KONTAN.CO.ID – JAKARTA. Indeks Harga Saham Gabungan (
IHSG) tertekan tajam pada perdagangan Rabu (28/1/2026) seiring sentimen negatif dari pengumuman MSCI terkait pembekuan sementara perubahan indeks untuk sekuritas Indonesia. Berdasarkan pantauan, hingga pukul 10.17 WIB, IHSG melemah 6,31% ke level 8.413,71. Koreksi ini memperpanjang tekanan pasar setelah sebelumnya IHSG sempat ambrol hingga 6,8% pada awal perdagangan. MSCI mengumumkan akan membekukan sementara seluruh peningkatan Faktor Inklusi Asing (Foreign Inclusion Factor/FIF) dan Jumlah Saham (Number of Shares/NOS) untuk sekuritas Indonesia.
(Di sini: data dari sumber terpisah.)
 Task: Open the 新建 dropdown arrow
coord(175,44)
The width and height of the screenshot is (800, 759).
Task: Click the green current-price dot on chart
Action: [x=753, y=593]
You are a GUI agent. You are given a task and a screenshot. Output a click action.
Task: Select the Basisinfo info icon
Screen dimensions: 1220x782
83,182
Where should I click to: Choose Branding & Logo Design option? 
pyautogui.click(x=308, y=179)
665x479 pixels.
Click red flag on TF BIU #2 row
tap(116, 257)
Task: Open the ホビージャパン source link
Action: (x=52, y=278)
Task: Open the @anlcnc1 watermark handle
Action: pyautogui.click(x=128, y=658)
Selain itu, MSCI tidak akan menerapkan penambahan saham ke dalam MSCI Investable Market Index (IMI), serta menahan migrasi naik di seluruh segmen ukuran indeks, termasuk dari Small Cap ke Standard Index, termasuk dalam review Februari 2026.
Baca Juga: MSCI Soroti Transparansi Otoritas Pasar Saham Indonesia, Begini Kata BEI Co-Founder PasarDana sekaligus Praktisi Pasar Modal, Hans Kwee, menilai tekanan IHSG tidak lepas dari kekhawatiran pasar terhadap potensi terhentinya aliran dana pasif asing. “IHSG tertekan turun karena ada potensi aliran dana pasif fund dari pengelola dana yang menggunakan acuan MSCI terhenti masuk ke Indonesia,” kata Hans kepada Kontan, Rabu (28/1/2026). Ia menjelaskan, kebijakan pembekuan ini membuat tidak ada tambahan saham maupun peningkatan bobot saham Indonesia di indeks MSCI dalam periode tersebut. Kondisi ini mendorong sebagian pelaku pasar melakukan aksi ambil untung jangka pendek. “Bakal tidak ada tambahan saham dan tambahan bobot saham yang masuk ke MSCI selama masa pembekuan, jadi pelaku pasar ada yang melakukan aksi profit taking di jangka pendek,” lanjut Hans. Meski begitu, Hans melihat koreksi tajam justru membuka peluang akumulasi saham berfundamental kuat. “Strateginya
buy on weakness saham-saham dengan fundamental bagus yang terkoreksi banyak seperti
BBCA dan
BMRI,” kata dia.
Adapun saham pilihan yang direkomendasikan Hans untuk dicermati di tengah volatilitas pasar saat ini antara lain BBCA,
BMRI, BBRI,
BBNI,
TLKM, dan
ASII, dengan strategi beli saat harga melemah. Tekanan IHSG akibat sentimen MSCI ini menunjukkan masih sensitifnya pasar terhadap potensi arus dana asing, terutama yang berasal dari pengelolaan dana berbasis indeks global.
Ke depan, pergerakan IHSG diperkirakan masih akan volatil sambil menunggu stabilisasi sentimen eksternal dan respons investor terhadap kebijakan MSCI tersebut.